# Ratchet cutter or cable cutter?



## Lightening (Aug 4, 2015)

I'm in the market for a few ne hand tools. I'm doing new resi (apartment and condos) so I'm going through quite a few feeders. I'm looking at a pair of ratcheting cable cutters by knipex or the journeyman Klein rabbit ear cutters. I'm just looking to see if it is helpful to have both, they're redundant to have both, or if one would be better over the other. Thanks!


----------



## dawgs (Dec 1, 2007)

Your boss should be supplying those tools. Spend your money on other things.


----------



## Chrismcd (Apr 9, 2014)

i have a pair of ratchet cutters they're much better at work they supply big cable cutters but they won't do the job nearly as well as my 12 inch ratchet cutters.


----------



## Lightening (Aug 4, 2015)

I'm thinking small rabbit ears. Like 9". 

And is there anything specific to look at with ratchet cutters? I found some that can be backed out which I thought was good. And I would imagine most cutters can't go through steel or armored cable?


----------



## Switched (Dec 23, 2012)

dawgs said:


> Your boss should be supplying those tools. Spend your money on other things.


You silly Union guys! Don't you know the only way us Non-Union guys beat you on pricing is to make the employees pay for everything... Even our wages. It should be a privilege to work for us!

JK....

Really, the should be something the employer should provide, but maybe you are building your tool list to strike out on your own one day?... If so, I love the ratchet cutters!


----------



## joebanana (Dec 21, 2010)

My philosophy is, "one can never have too many tools". But, when it comes to cutting large cables, nothing beats my cordless Portaband. Oh yeah, you said "hand tools". Never mind.


----------



## dawgs (Dec 1, 2007)

If your purchasing the small 9" rabbit ear cutters that's fine. $150 ratchet cutters should be supplied for you.


----------



## Southeast Power (Jan 18, 2009)

Lightening said:


> I'm in the market for a few ne hand tools. I'm doing new resi (apartment and condos) so I'm going through quite a few feeders. I'm looking at a pair of ratcheting cable cutters by knipex or the journeyman Klein rabbit ear cutters. I'm just looking to see if it is helpful to have both, they're redundant to have both, or if one would be better over the other.

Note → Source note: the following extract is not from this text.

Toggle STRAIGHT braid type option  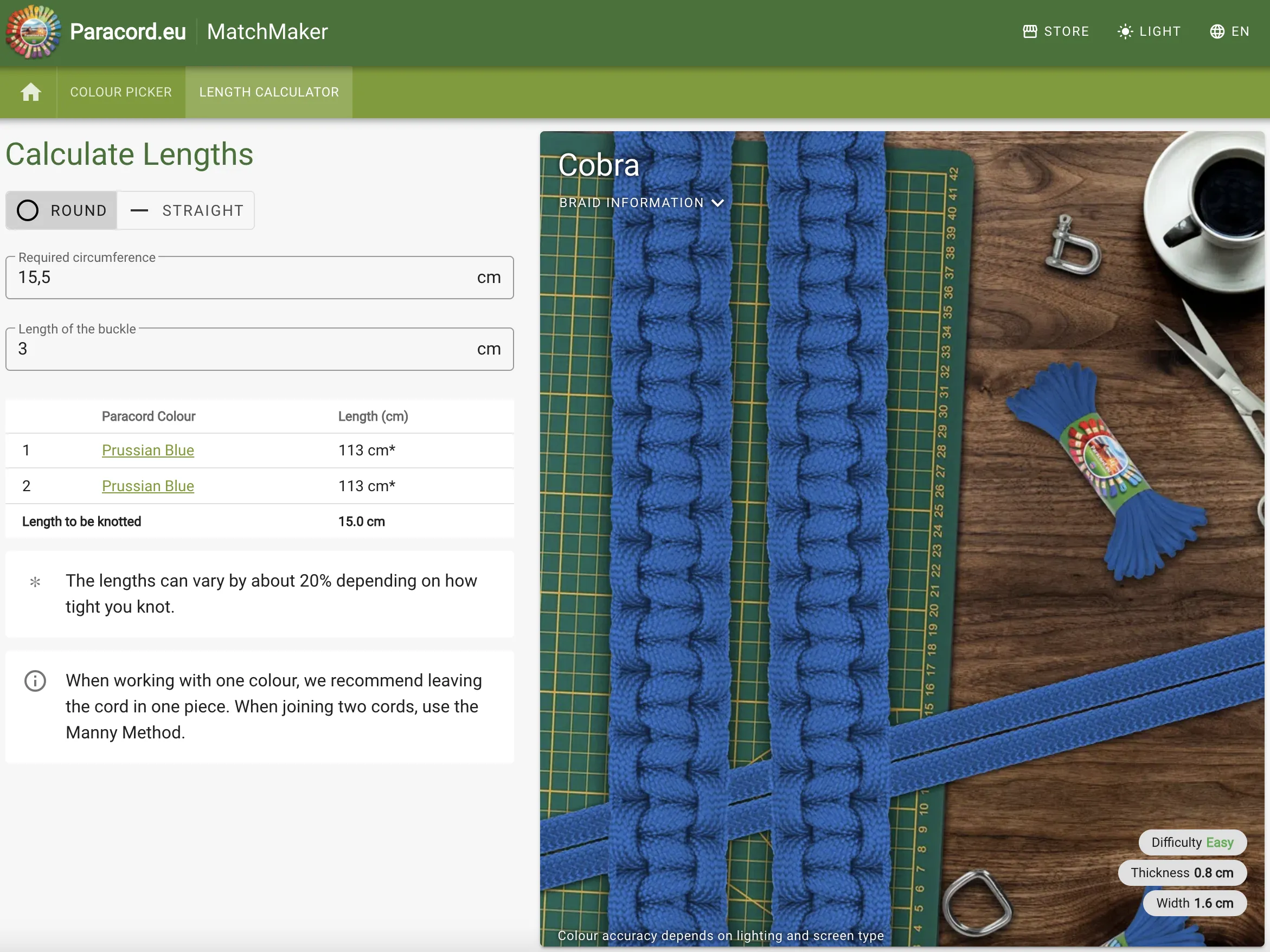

Thanks!


For me, I wouldn't waste the money on a pair of Ratchet hand cutters.
I have tried all of them and they have a specific and not a general purpose.
For residential, I use a pair of Greenlee cutters. They are about 18" or so and will cut residential feeders in two seconds as opposed to ratchet cutters, going maybe 15 seconds.
Not that the exact time to cut makes a difference, it's just that the long handle cutters are always ready to go and the start/ stop time for the cut is quicker and less of a complete task.
I also have a ratchet cutter, about the same length for larger feeders. It I am cutting more than one set of feeders, I use an Ideal cutter that is powered by my battery drill.


----------



## Southeast Power (Jan 18, 2009)

joebanana said:


> My philosophy is, "one can never have too many tools". But, when it comes to cutting large cables, nothing beats my cordless Portaband. Oh yeah, you said "hand tools". Never mind.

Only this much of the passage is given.